Timmerman posits that anti-Semitism, melded with a basic hatred of the entire Judeo-Christian tradition, has poisoned the Arab world and Islam. Islam's radical leaders and its most zealous followers have thus pledged to eradicate not merely the state of Israel, but also Christians who claim connection to a spiritual, Biblical Israel.

Thus the United States, both a supporter of Israel and a predominantly Christian nation, has come under merciless fire. The deeply rooted belief held by a majority of Muslims, Timmerman states, is that Americans and Zionists have inviegled the Christian world into a war to destroy Islam -- the most dangerous theory at play on the international stage. Timmerman charges Americans and their allies to understand the depth of the historical anti-Semitic foundation for Islamist radicalism in order to best disarm it.

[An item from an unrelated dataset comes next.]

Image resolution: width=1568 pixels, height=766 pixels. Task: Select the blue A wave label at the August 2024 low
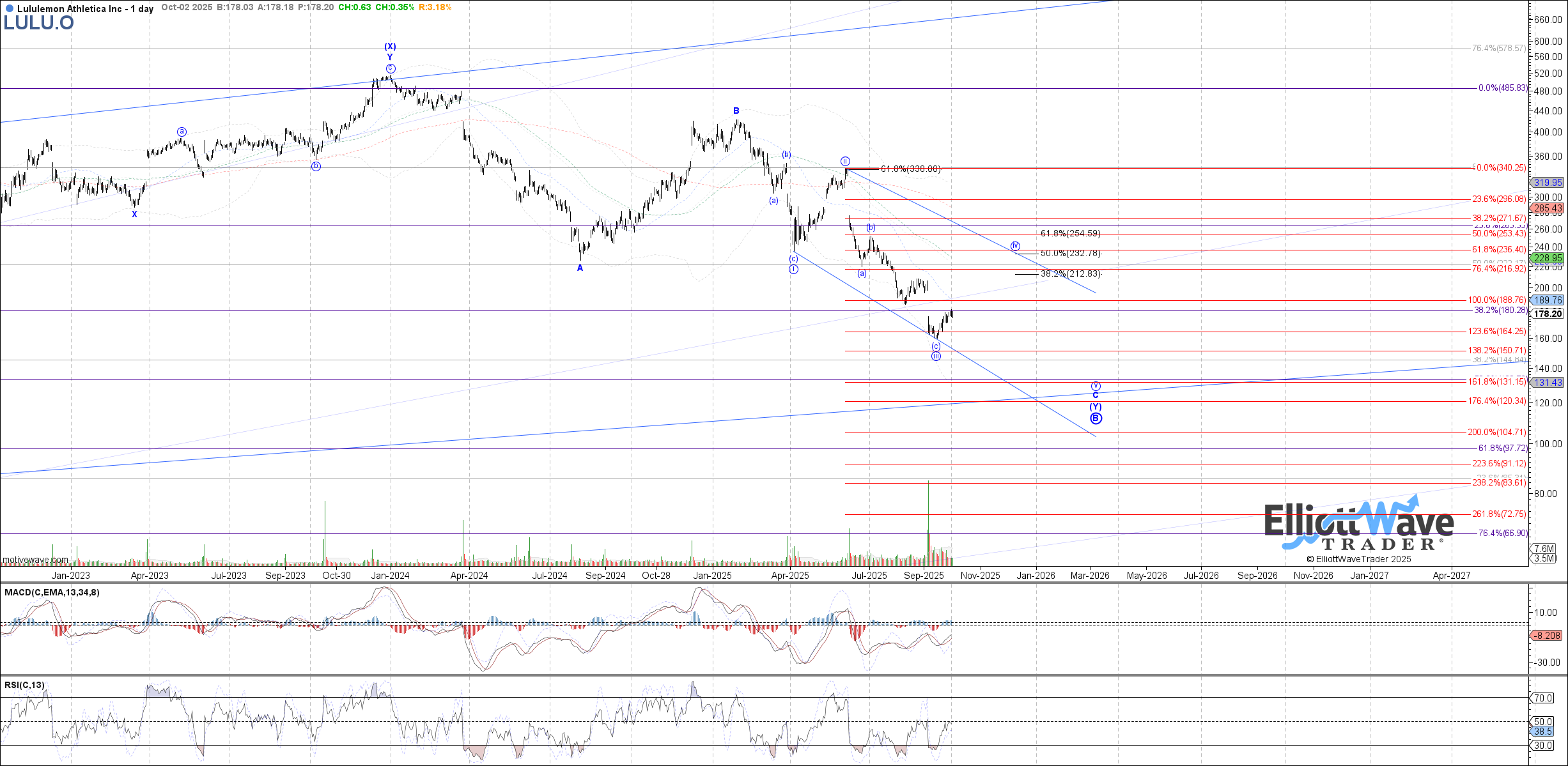(x=580, y=268)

Many would claim war is itself a godless act and damages the spiritual core of nations that engage in it, particularly if it has no clear moral base. The war on Iraq is inextricable from, if not a direct result of, Sept. 11. Although President Bush has recently backed away from linkages between Iraq and Sept. 11, polls consistently show a majority of Americans believe that Iraq was complicit in Sept. 11 and that is the basis for war on that country.

New York Times Washington correspondent Todd S. Purdum, with other staff from the Times, writes compellingly about this in A Time of Our Choosing: America's War in Iraq (Times Books / Henry Holt, 320 pages, $25), querying the how and why of the U.S. engagement. Exploring the efforts of the French and others to forestall actual war, as well as reporting from various fronts in the battle, Purdum ponders the global impact of America's unilateralism with regard to Iraq to impressive effect.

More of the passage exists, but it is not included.